È vero che in 2-3 anni siamo passati da un estremo all’altro, ma anche la situazione è radicalmente cambiata. Non dimentichiamoci che inizialmente era un virus nuovo, per il quale nessuno era immune e non avevamo nessuna contromisura. Adesso abbiamo invece una popolazione che in oltre il 98% dei casi ha una qualche forma di immunità (infezioni pregresse, vaccinazioni). Ciò non vuol dire che non ci si ammala, ma ci si ammala senza fare una malattia a decorso letale. Adesso sarebbe quindi sproporzionato mettere in atto delle misure della prima ora pandemica”.
“Fatta questa premessa, devo ammettere che anch’io sono però un po’ stupito in questo senso: mi illudevo che dall’estremo Oriente, come ad esempio dai giapponesi, perlomeno qualcosa avremmo imparato, e penso in particolare al rispetto collettivo e al senso di responsabilità.
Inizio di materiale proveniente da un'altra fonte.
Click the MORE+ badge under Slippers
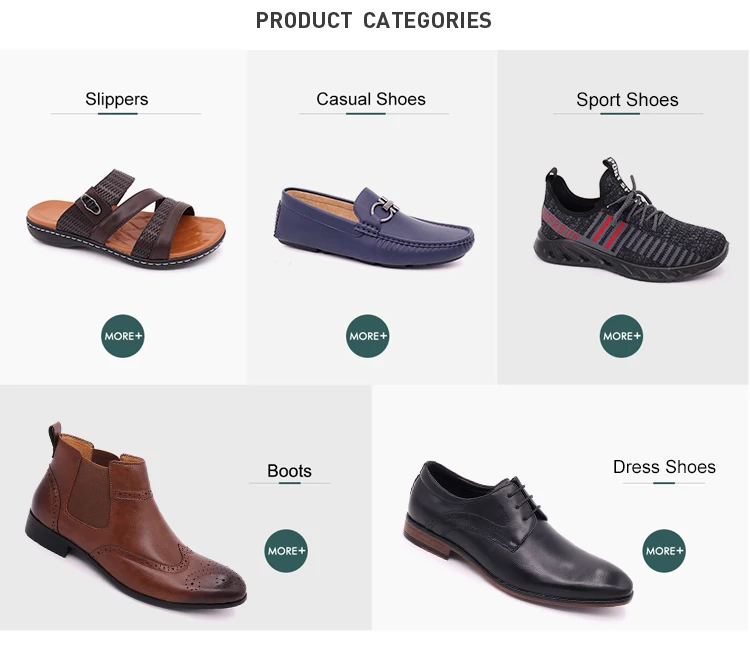 [x=123, y=337]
Insomma, detta altrimenti, il fatto di dirsi ‘oggi non vado a lavorare non solo per riposarmi perché ne ho bisogno io, ma anche perché così non infetto i miei colleghi. Invece queste abitudini sono durate lo spazio della pandemia e adesso si torna a dire ‘no no, vado a lavorare lo stesso perché se no miei colleghi devono fare il doppio lavoro’. No, non è così e sarebbero certamente più contenti se stai tre giorni a casa e non sei più contagioso quando vai a lavorare, è così che li aiuti davvero, perché andandoci da sintomatico li infetti tutti e poi mancheranno tutti. Sono tutti aspetti che abbiamo già un po’ perso, come anche l’uso della mascherina quando non stiamo bene evitando di entrare in contatto con le altre persone, ancor più se sono vulnerabili. Purtroppo credevo fosse un mantra che avevamo imparato, invece mi dimostra che la memoria dell’essere umano è molto corta” conclude con un po’ di amarezza il medico cantonale.